Before we use it, we want to make sure that
the Redis
server version is greater than 4.0 (this version and above) and that
the Redis
Blom filter feature is turned on for proper use.
In
Docker
case, let's demonstrate the
Redis
Blom filter installation and opening, first
downloading redis'
Blom passer, and then turning on the Blum filter when restarting
the Redis
service, as shown in the following image:
Blom filter use:
After the Blom filter is turned on normally, we first use
Redis'
client
redis-cli
to implement the Blom filter URL weighting, the implementation command is as follows:
In Redis, the Blom filter does not have many commands, mainly the following:
- bf.add elements;
- bf.exists to determine whether an element exists;
- bf.madd adds multiple elements;
- bf.mexists determine the existence of multiple elements;
- bf.reserve sets the accuracy of the Blom filter.

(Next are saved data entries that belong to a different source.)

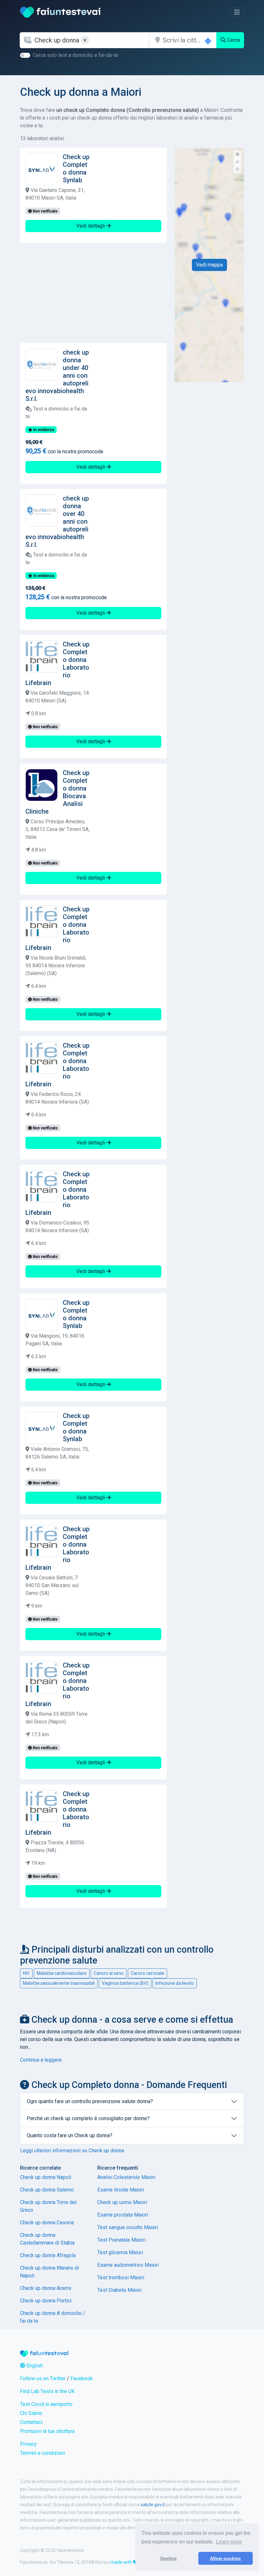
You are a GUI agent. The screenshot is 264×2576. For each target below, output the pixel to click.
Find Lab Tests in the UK (47, 2391)
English (34, 2366)
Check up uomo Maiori (122, 2202)
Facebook (82, 2378)
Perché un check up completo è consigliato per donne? (88, 2118)
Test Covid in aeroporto (46, 2404)
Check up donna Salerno (47, 2190)
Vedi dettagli (91, 226)
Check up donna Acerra (45, 2288)
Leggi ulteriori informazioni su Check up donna (72, 2150)
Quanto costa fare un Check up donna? (69, 2135)
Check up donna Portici (45, 2301)
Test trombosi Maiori (120, 2277)
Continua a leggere (41, 2060)
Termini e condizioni (42, 2453)
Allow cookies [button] (225, 2558)
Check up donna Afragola (48, 2255)
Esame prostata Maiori (122, 2215)
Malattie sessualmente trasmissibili (59, 1983)
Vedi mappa (209, 265)
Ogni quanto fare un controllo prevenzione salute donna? (90, 2101)
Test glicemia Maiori (120, 2252)
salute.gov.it (153, 2504)
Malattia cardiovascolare (62, 1973)
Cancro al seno (109, 1973)
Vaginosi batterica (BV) (125, 1983)
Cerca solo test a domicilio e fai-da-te (75, 55)
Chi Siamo (31, 2413)
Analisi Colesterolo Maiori (126, 2177)
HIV (26, 1973)
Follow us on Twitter (43, 2378)
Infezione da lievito (175, 1983)
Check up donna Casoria (47, 2222)
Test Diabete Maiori (119, 2290)
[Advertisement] (93, 293)
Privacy (28, 2444)
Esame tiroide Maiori (120, 2190)
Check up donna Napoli (45, 2177)
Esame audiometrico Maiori (128, 2265)
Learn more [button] (229, 2541)
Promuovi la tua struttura (47, 2431)
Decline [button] (168, 2558)
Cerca (233, 40)
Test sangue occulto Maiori (127, 2227)
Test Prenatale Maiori (121, 2240)
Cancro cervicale (147, 1973)
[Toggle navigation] (237, 12)
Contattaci (31, 2422)
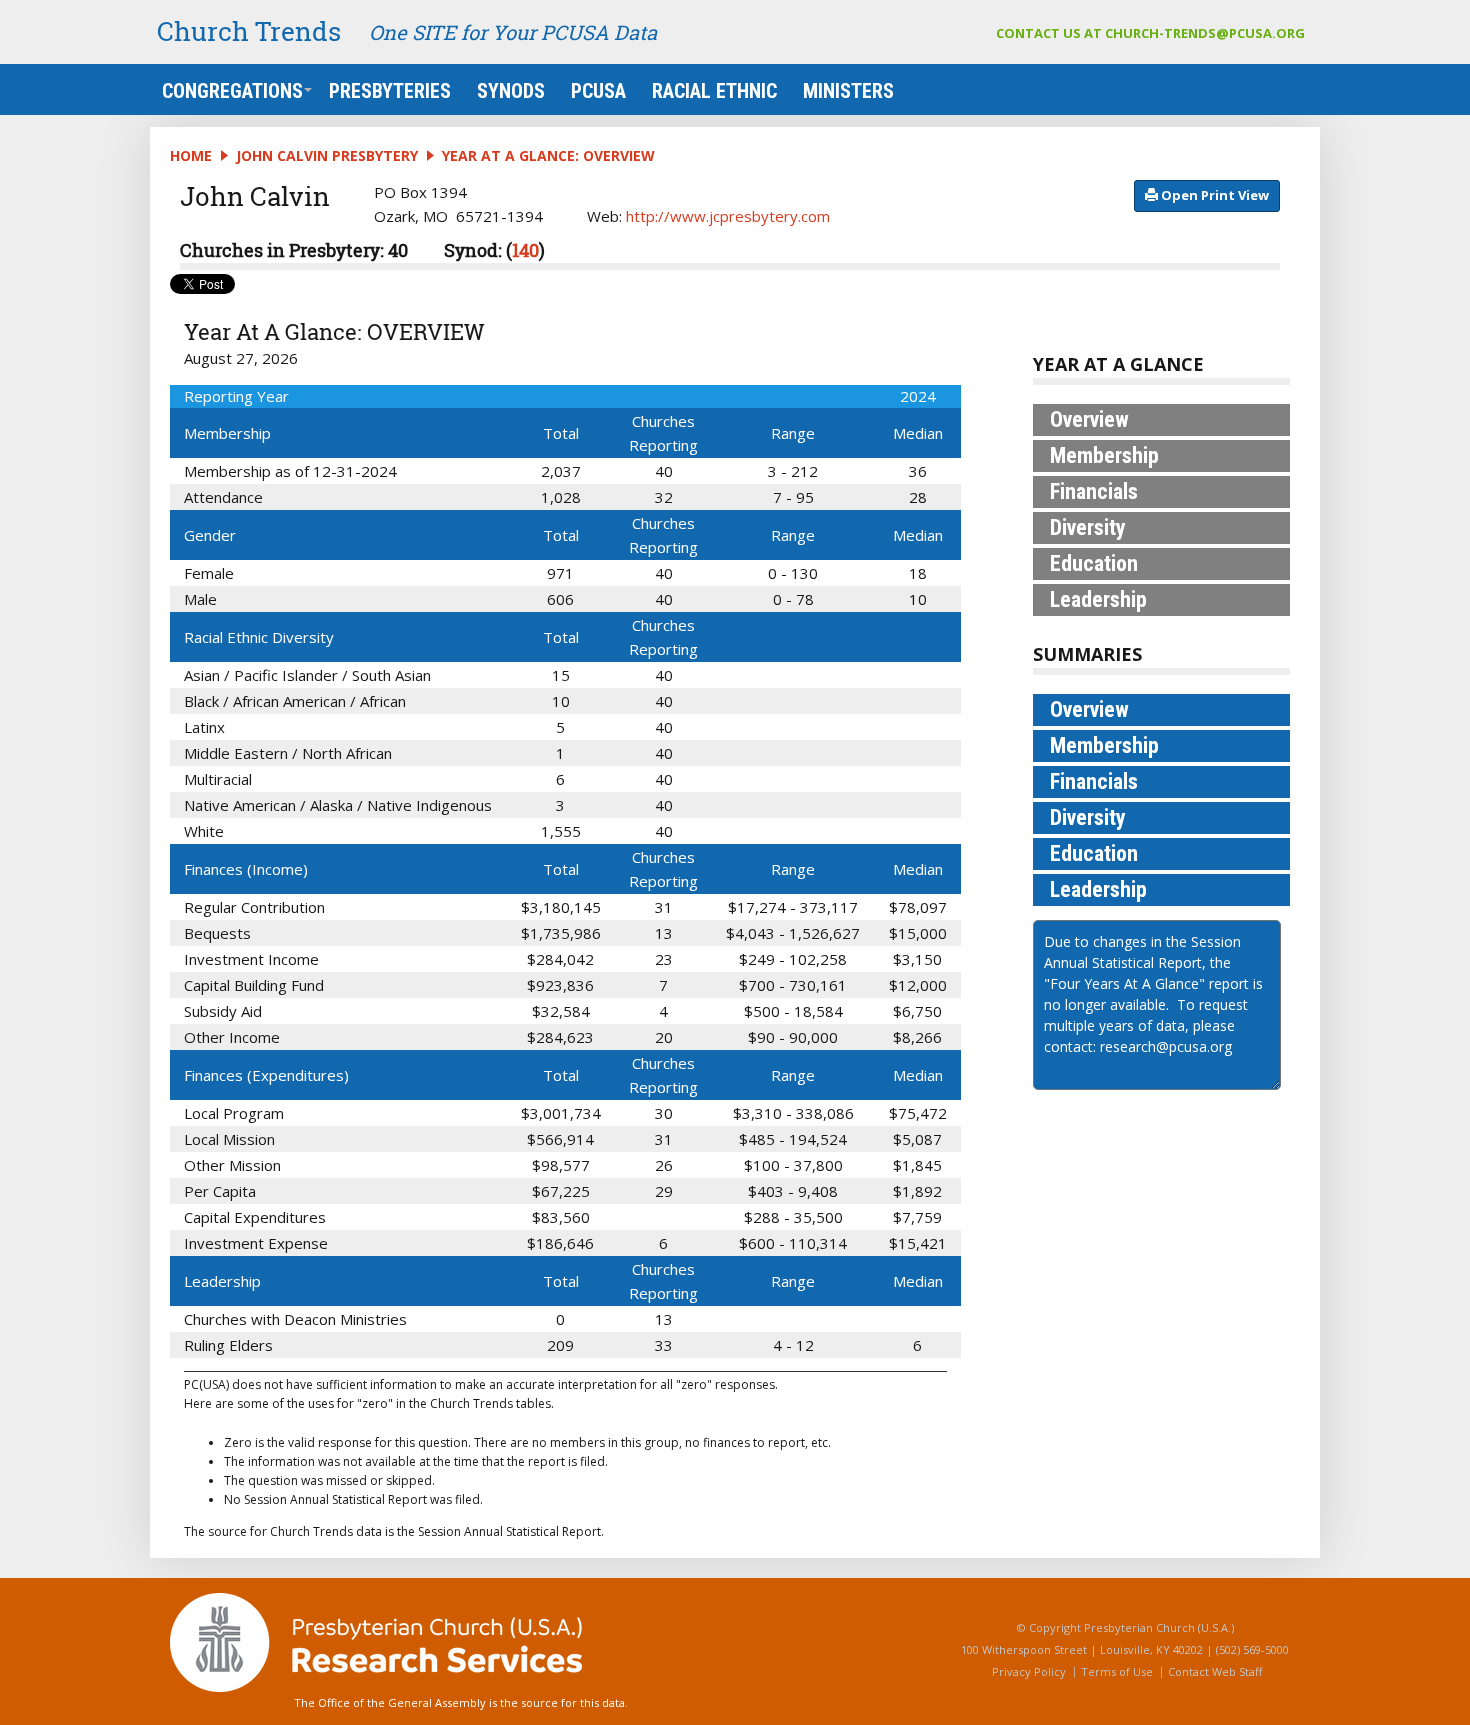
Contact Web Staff (1215, 1671)
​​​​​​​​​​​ (1213, 195)
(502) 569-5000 (1252, 1649)
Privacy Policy (1029, 1671)
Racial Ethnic (714, 91)
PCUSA (598, 91)
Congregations (232, 91)
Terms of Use (1117, 1671)
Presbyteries (390, 91)
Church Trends (249, 31)
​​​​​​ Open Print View (1213, 195)
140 (525, 250)
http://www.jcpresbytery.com (728, 216)
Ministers (848, 91)
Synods (511, 91)
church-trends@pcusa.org (1205, 33)
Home (191, 155)
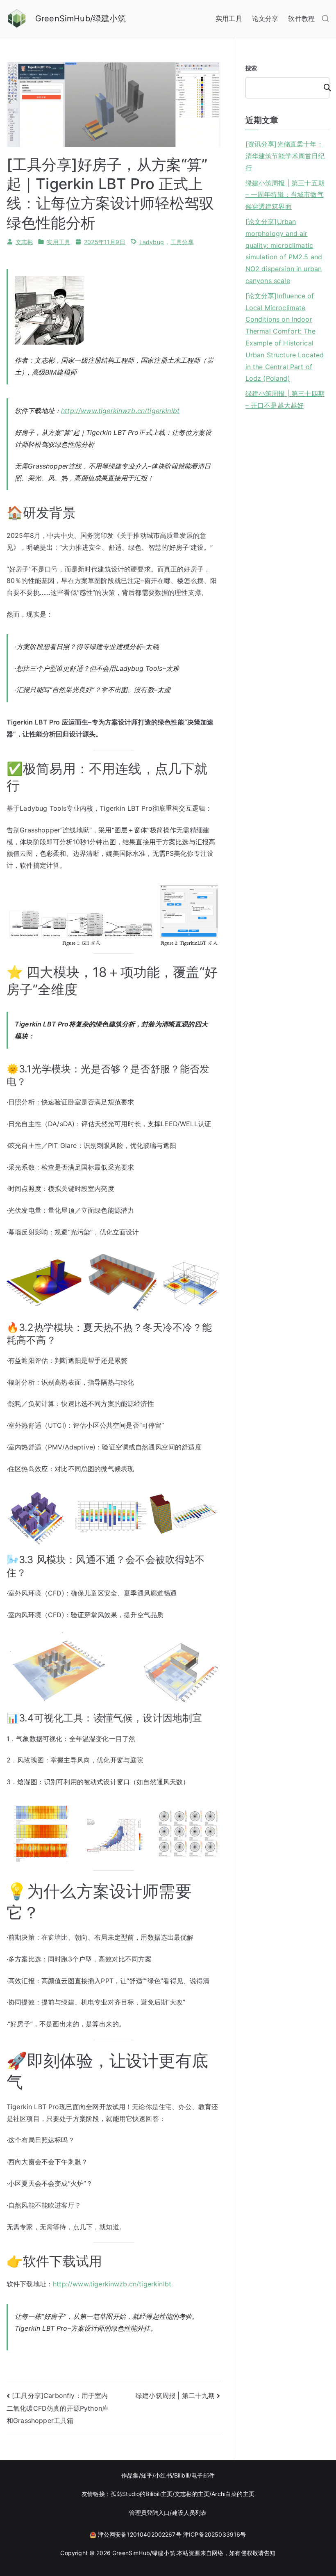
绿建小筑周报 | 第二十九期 (175, 2395)
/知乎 (145, 2475)
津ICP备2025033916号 (214, 2534)
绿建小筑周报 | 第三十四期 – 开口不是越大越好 (285, 399)
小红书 (163, 2475)
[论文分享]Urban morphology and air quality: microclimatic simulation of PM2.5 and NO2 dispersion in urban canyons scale (283, 251)
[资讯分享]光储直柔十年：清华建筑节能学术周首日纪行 (285, 156)
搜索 (251, 67)
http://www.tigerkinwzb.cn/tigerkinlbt (120, 411)
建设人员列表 (189, 2512)
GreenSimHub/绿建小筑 (80, 18)
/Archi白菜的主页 (231, 2493)
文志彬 (24, 241)
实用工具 (229, 18)
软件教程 (301, 18)
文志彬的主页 (192, 2493)
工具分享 (182, 241)
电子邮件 (203, 2475)
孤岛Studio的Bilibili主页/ (143, 2493)
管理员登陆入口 (149, 2512)
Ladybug (151, 241)
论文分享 (265, 18)
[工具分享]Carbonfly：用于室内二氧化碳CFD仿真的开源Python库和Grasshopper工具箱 (58, 2408)
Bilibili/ (182, 2475)
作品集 (129, 2475)
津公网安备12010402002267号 (140, 2534)
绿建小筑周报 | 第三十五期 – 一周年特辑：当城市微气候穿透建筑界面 (285, 195)
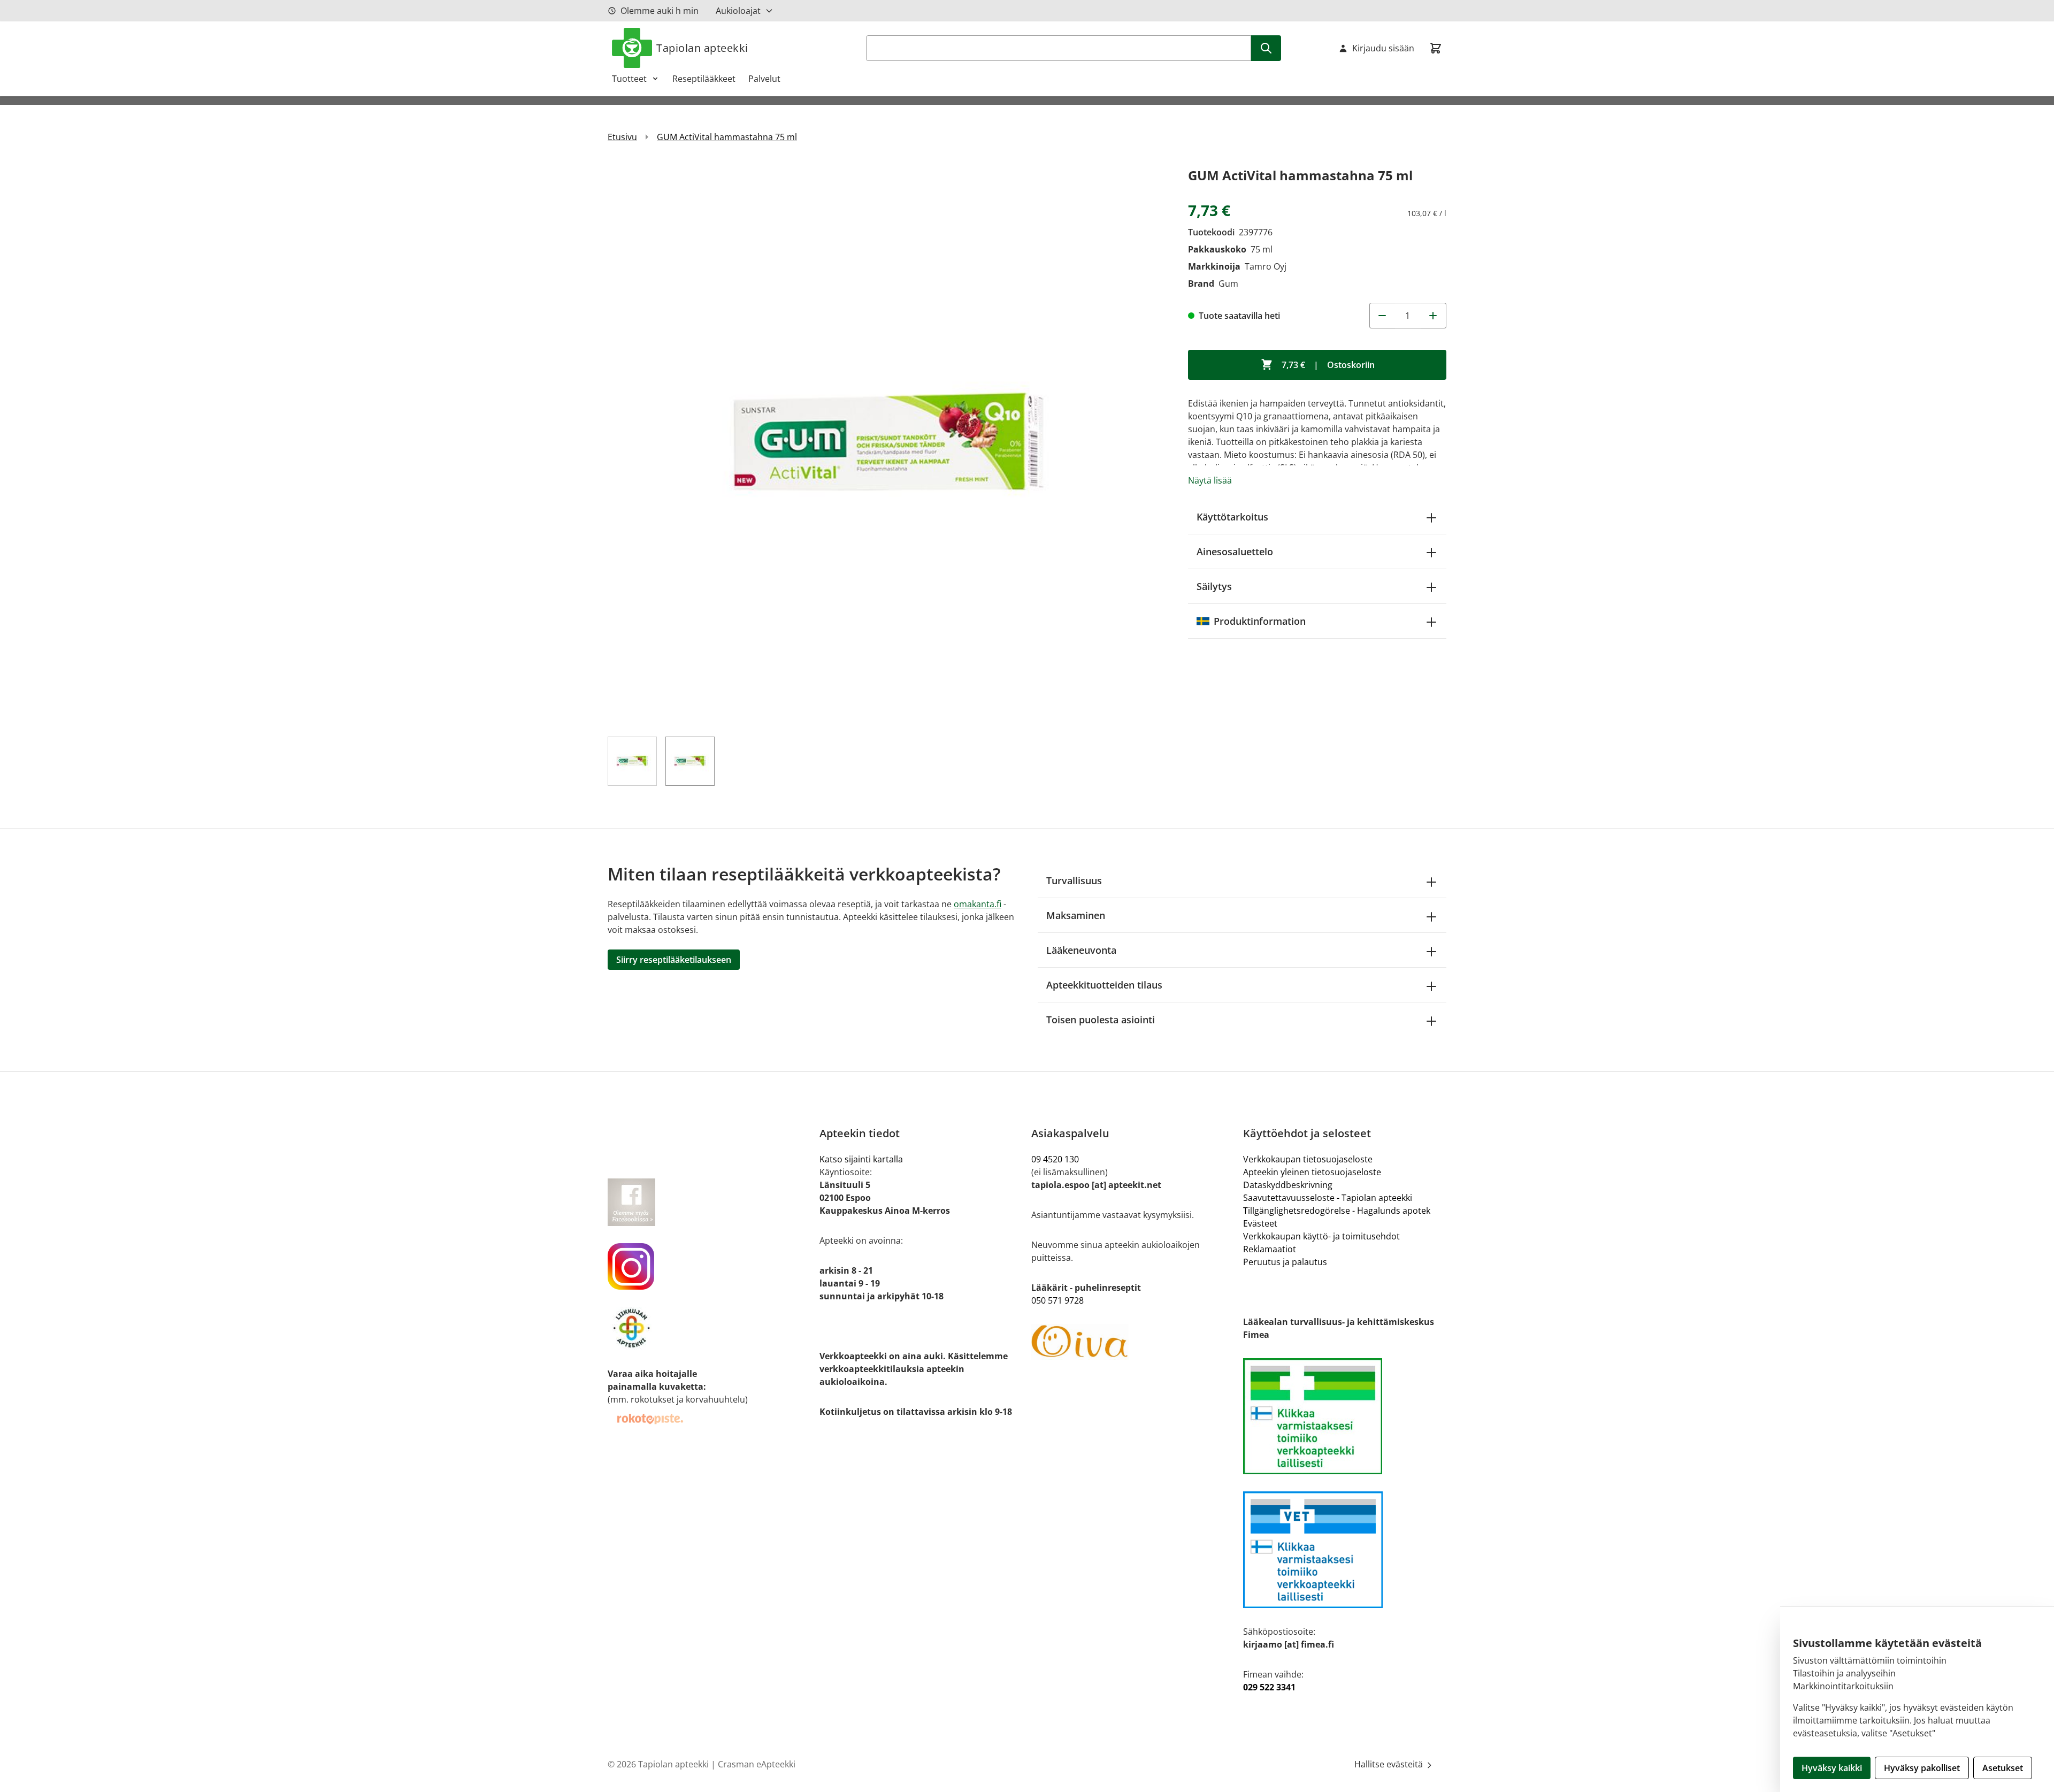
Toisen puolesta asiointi (1100, 1019)
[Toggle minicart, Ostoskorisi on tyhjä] (1435, 48)
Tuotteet (629, 79)
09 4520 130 (1055, 1159)
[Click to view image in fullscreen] (887, 444)
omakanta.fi (977, 904)
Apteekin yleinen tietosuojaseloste (1312, 1172)
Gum (1228, 283)
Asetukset (2002, 1768)
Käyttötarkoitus (1232, 516)
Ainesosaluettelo (1235, 551)
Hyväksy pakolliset (1922, 1768)
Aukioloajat (738, 11)
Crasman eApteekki (756, 1764)
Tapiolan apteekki (702, 48)
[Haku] (1266, 48)
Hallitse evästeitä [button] (1389, 1764)
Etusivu (622, 137)
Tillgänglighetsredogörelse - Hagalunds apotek (1336, 1210)
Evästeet (1260, 1223)
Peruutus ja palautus (1285, 1262)
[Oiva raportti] (1133, 1342)
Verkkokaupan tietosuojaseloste (1308, 1159)
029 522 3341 (1269, 1687)
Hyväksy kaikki (1832, 1768)
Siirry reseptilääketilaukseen (673, 960)
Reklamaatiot (1269, 1249)
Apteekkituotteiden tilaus (1104, 984)
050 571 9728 (1057, 1300)
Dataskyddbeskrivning (1287, 1185)
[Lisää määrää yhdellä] (1433, 315)
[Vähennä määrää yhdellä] (1382, 315)
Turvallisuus (1074, 880)
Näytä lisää (1210, 480)
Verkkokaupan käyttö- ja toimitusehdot (1321, 1236)
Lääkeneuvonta (1081, 950)
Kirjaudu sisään (1383, 48)
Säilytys (1214, 586)
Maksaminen (1075, 915)
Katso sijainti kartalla (861, 1159)
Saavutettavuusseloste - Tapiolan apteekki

Let's use code to demonstrate the use of Redis Blom filters:
import redis.clients.jedis.Jedis;
import utils.JedisUtils;
import java.util.Arrays;
public class BloomExample {
// 布隆过滤器 key
private static final String _KEY = "URLREPEAT_KEY";
// 待去重 URL
public static final String[] URLS = {
"www.apigo.cn",
"www.baidu.com",
"www.apigo.cn"
};
public static void main(String[] args) {
Jedis jedis = JedisUtils.getJedis();
for (int i = 0; i < URLS.length; i++) {
String url = URLS[i];
boolean exists = bfExists(jedis, _KEY, url);
if (exists) {
// 重复的 URL
System.out.println("URL 已存在了:" + url);
} else {
bfAdd(jedis, _KEY, url);
}
}
}
/**
* 添加元素
* @param jedis Redis 客户端
* @param key key
* @param value value
* @return boolean
*/
public static boolean bfAdd(Jedis jedis, String key, String value) {
String luaStr = "return redis.call('bf.add', KEYS[1], KEYS[2])";
Object result = jedis.eval(luaStr, Arrays.asList(key, value),
Arrays.asList());
if (result.equals(1L)) {
return true;
}
return false;
}
/**
* 查询元素是否存在
* @param jedis Redis 客户端
* @param key key
* @param value value
* @return boolean
*/
public static boolean bfExists(Jedis jedis, String key, String value) {
String luaStr = "return redis.call('bf.exists', KEYS[1], KEYS[2])";
Object result = jedis.eval(luaStr, Arrays.asList(key, value),
Arrays.asList());
if (result.equals(1L)) {
return true;
}
return false;
}
}
The results of the above procedures are:
The URL already exists: www.apigo.cn
This article describes six URL de-heavy scenarios, four of which are Redis Set, Redis Blom filters, databases, and unique indexes for distributed systems, and in the case of mass distributed systems, it is recommended to use Redis Blom filters to achieve URL de-weighting, and if it is a single-machine mass of data, Guava's blondware is recommended to implement URL de-weighting.
Here are
W3Cschool编程狮
about URL de-weighting! (
with detailed code).
Related to the introduction, I hope to help you.